Definitivamente, o economista não acredita que alguma vez os BRICS venham a criar uma moeda comum. Por várias razões – desde logo pelas dificuldades intrínsecas levantadas pelo sistema – mas principalmente porque não estão reunidas as condições mínimas para a sua realização
9 Setembro 2023, 15h00

Artigo originalmente publicado no caderno NOVO Economia de 2 de setembro, com a edição impressa do Semanário NOVO.

Lançar uma ideia aparentemente bem pensada não chega para que seja exequível. A criação de uma moeda comum que contribua para a ‘desdolarização’ das economias dos países BRICS tem tudo, na ótica de João Duque, para não funcionar.

Até porque a China, principal impulsionadora do agregado, dificilmente estará interessada em deixar a sua posição de liderança nas mãos dos seus parceiros.

Os BRICS querem criar uma moeda comum. Vê alguma vantagem nisso. E principalmente alguma possibilidade?
Essa possibilidade existe do ponto de vista político, mas do ponto de vista económico traz grandes problemas. Por vários motivos, mas o principal é a não-integração destas economias. Não há um espaço para uma moeda única. Não sei qual é o tipo de moeda que está pensada. Podem encontrar algum mecanismo de facilitação das compensações entre todos, o estabelecimento de preços nessa nova moeda – isso pode ser feito, resta saber se os outros países aceitam. Os seus criadores assumem-na como supra-bancos centrais? É muito difícil criar uma moeda que seja comum àquele conjunto de países, com a qual estabeleçam preços, criem contratos de dívida, seja de aceitação obrigatória, sirva para acumulação de riqueza. No fundo, as funções fundamentais da moeda dificilmente serão possíveis.

Porque razão?
Porque, depois de estabelecidas, obriga-se a que as economias que fazem parte dessa moeda tenham determinado tipo de comportamento que só poderiam não ter caso houvesse uma autoridade supra-nacional, que tivesse força para fazer compensações. Aliás, na Europa, sofremos isso mesmo. Mesmo tendo uma disciplina orçamental, um pacto de estabilidade, um sistema bancário único e uma série de regras que pretendem dar consistência ao mercado financeiro e à moeda, é muito difícil. Portanto, os cinco Estados vão fazer uma moeda. E depois vão fazer compensações entre eles? E mais: Quando se abdica de uma moeda nacional, abdica-se de um poder extraordinário.

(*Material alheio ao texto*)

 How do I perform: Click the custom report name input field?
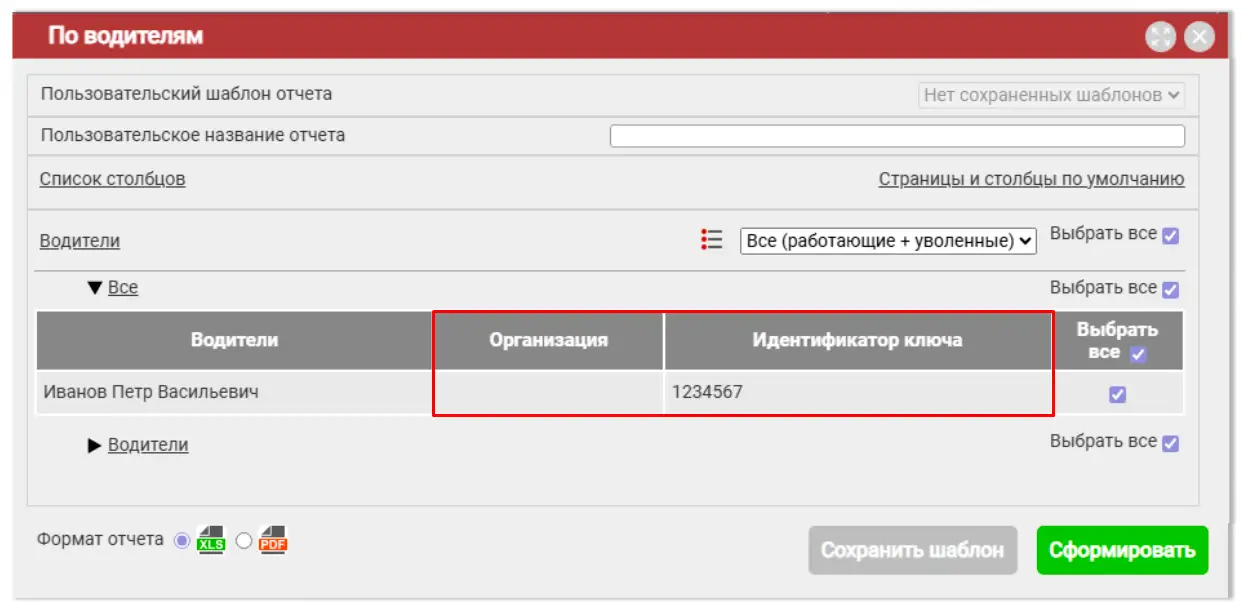pyautogui.click(x=897, y=136)
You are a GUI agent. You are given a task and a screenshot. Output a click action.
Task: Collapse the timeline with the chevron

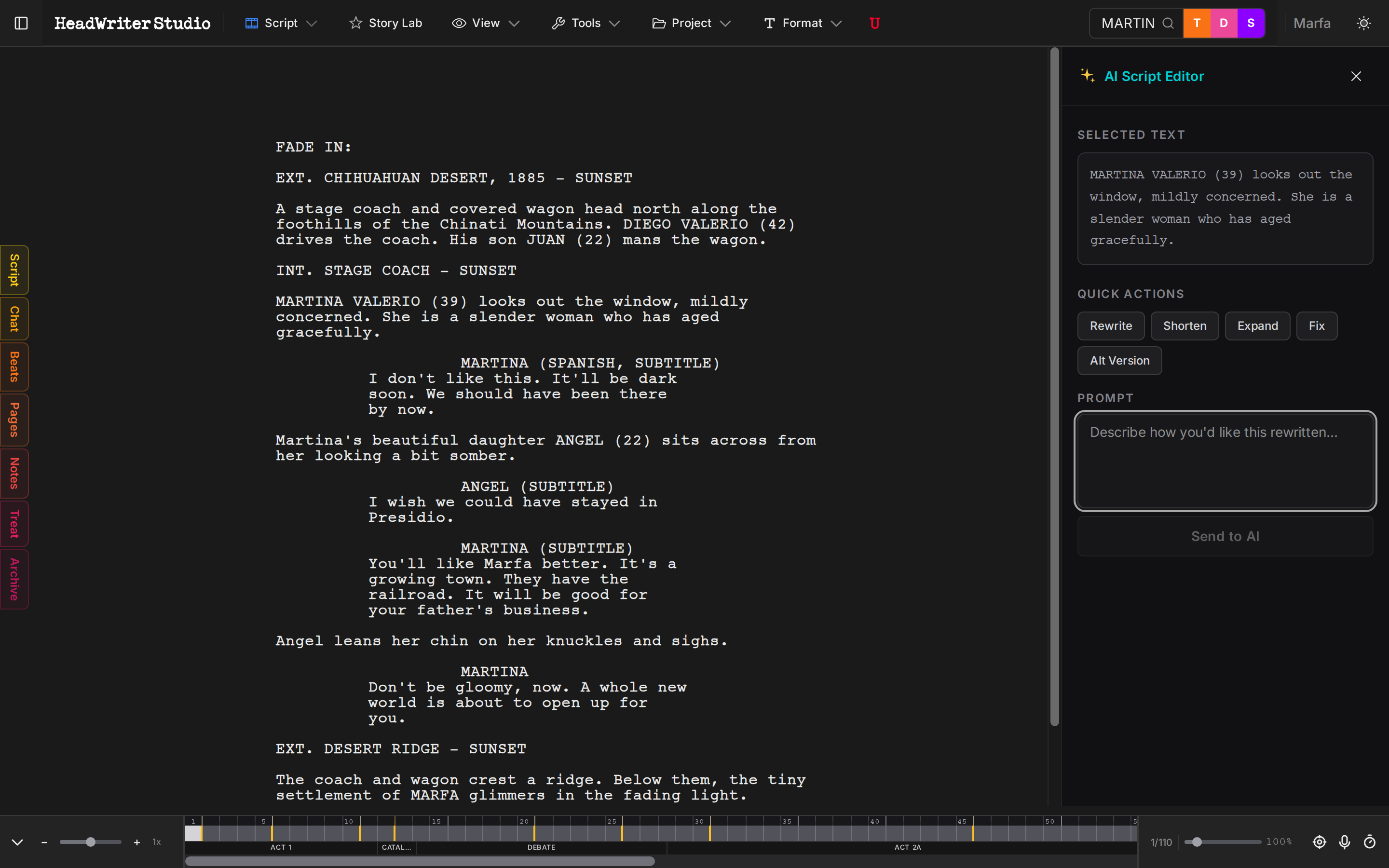pos(17,842)
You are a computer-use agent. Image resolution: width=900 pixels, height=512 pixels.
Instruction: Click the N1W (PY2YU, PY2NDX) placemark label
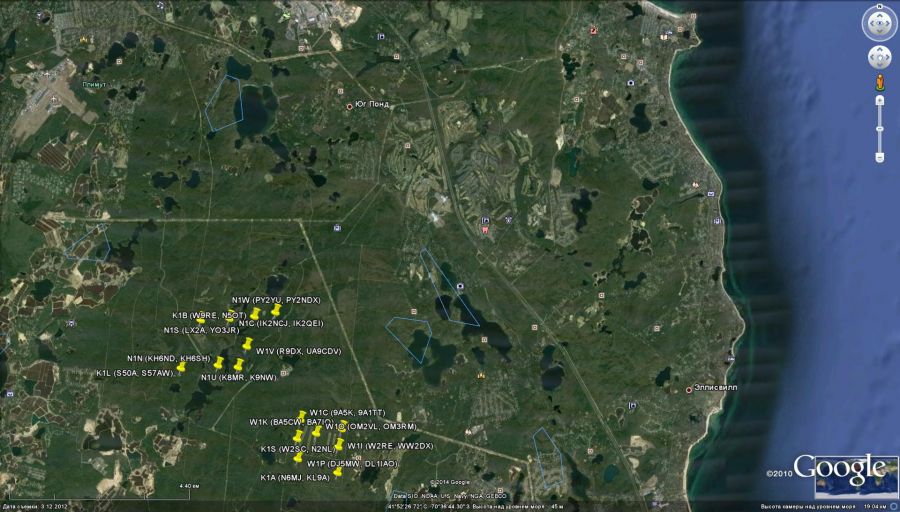[276, 300]
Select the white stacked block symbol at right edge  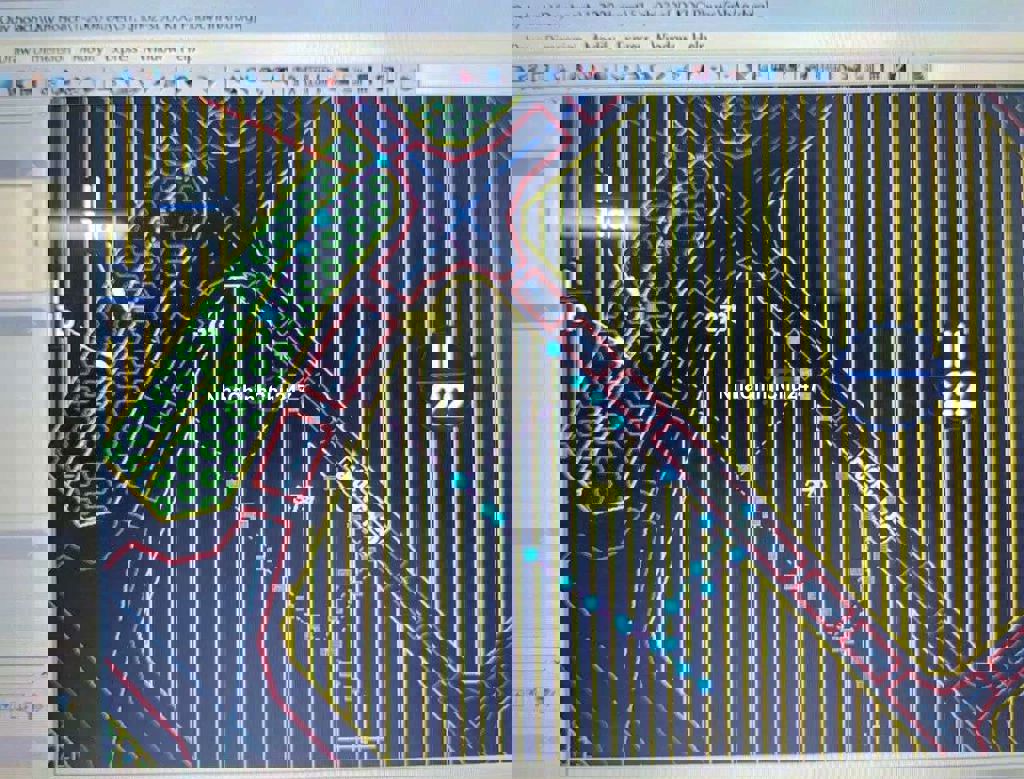958,373
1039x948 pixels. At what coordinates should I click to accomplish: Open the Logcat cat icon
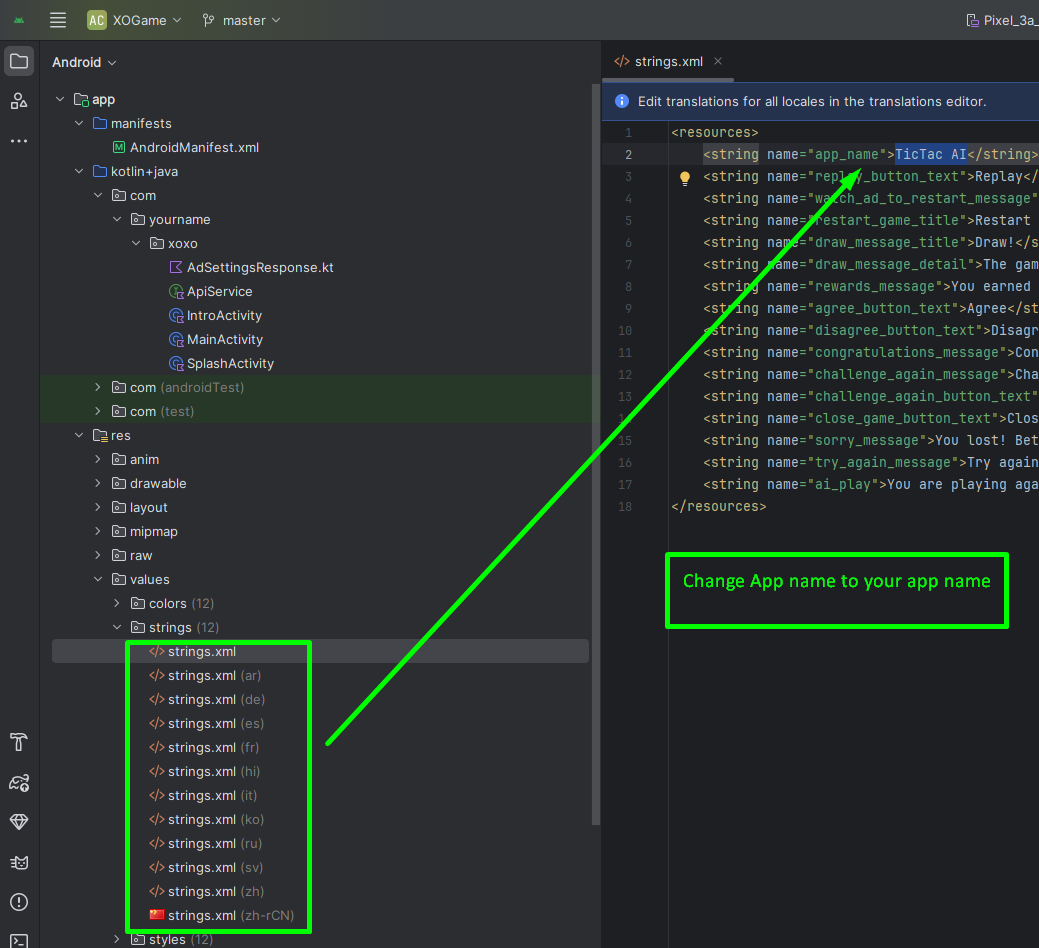[19, 862]
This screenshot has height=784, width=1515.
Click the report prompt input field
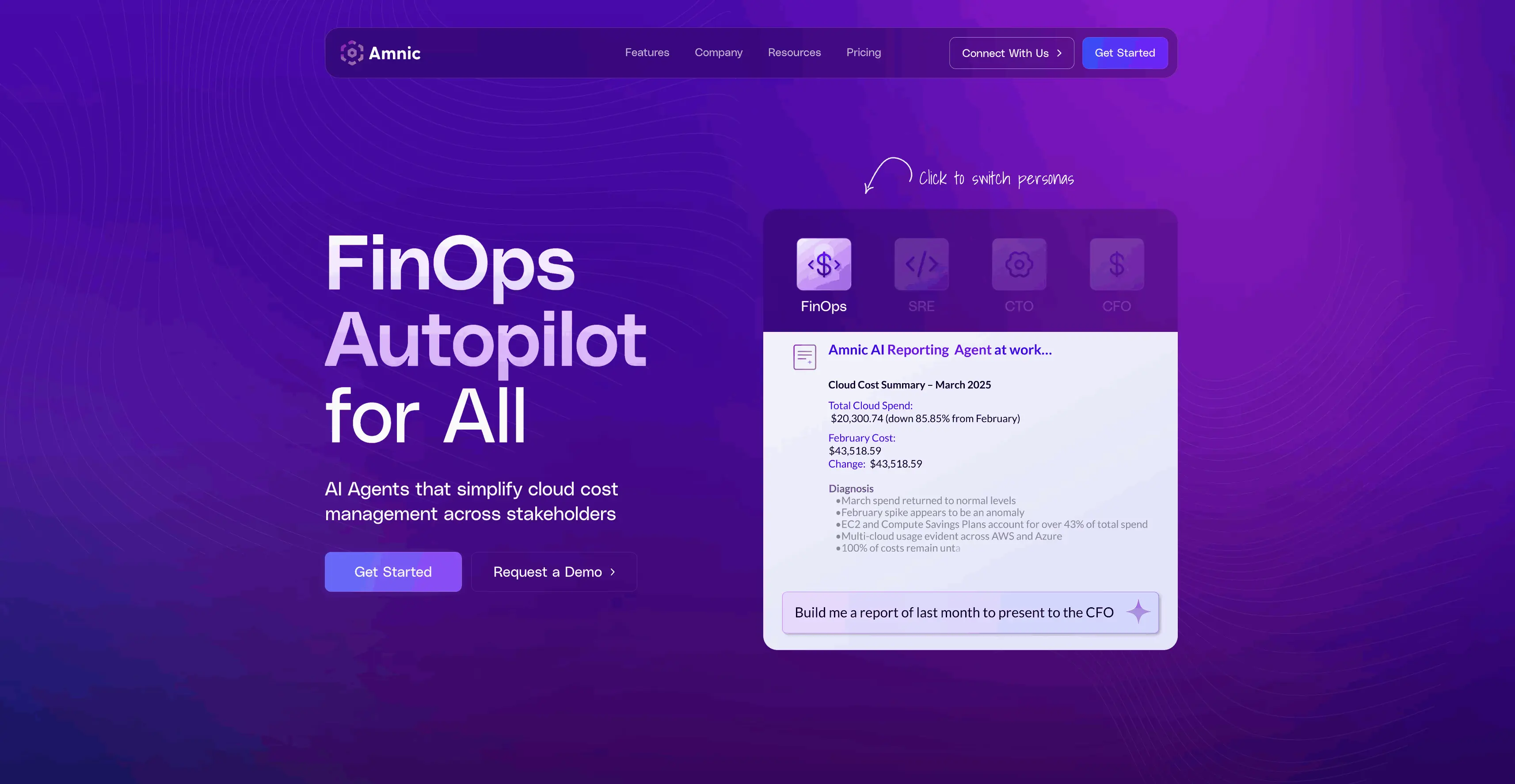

Alguém acredita que a China vai prescindir desse poder? Eventualmente, até pode ser favorável para alguns países ter mecanismos de compreensão. Mas muito disto tem a ver com um discurso para consumo interno. Veja o discurso do presidente brasileiro Lula da Silva

Voltamos ao caso da China.
Alguém acredita que a China vai prescindir desse poder? Eventualmente, até pode ser favorável para alguns países ter mecanismos de compreensão. Mas muito disto tem a ver com um discurso para consumo interno. Veja o discurso do presidente brasileiro Lula da Silva. Internamente, quem ouvir dirá que Lula da Silva está ‘taco a taco’ com o seu homólogo chinês. Claro que ele representa o Brasil, uma potência muito importante no mundo. A leitura que se faz de algumas propostas depende de para quem é que se está a fazer o discurso. Antevejo muitas dificuldades de se poder fazer uma moeda tal como existe nos Estados Unidos – uma federação de Estados. Na Europa, uma moeda mais difícil de gerir – porque existe um poder executivo e um poder legislativo que leva a que as funções da moeda sejam facilmente implementadas.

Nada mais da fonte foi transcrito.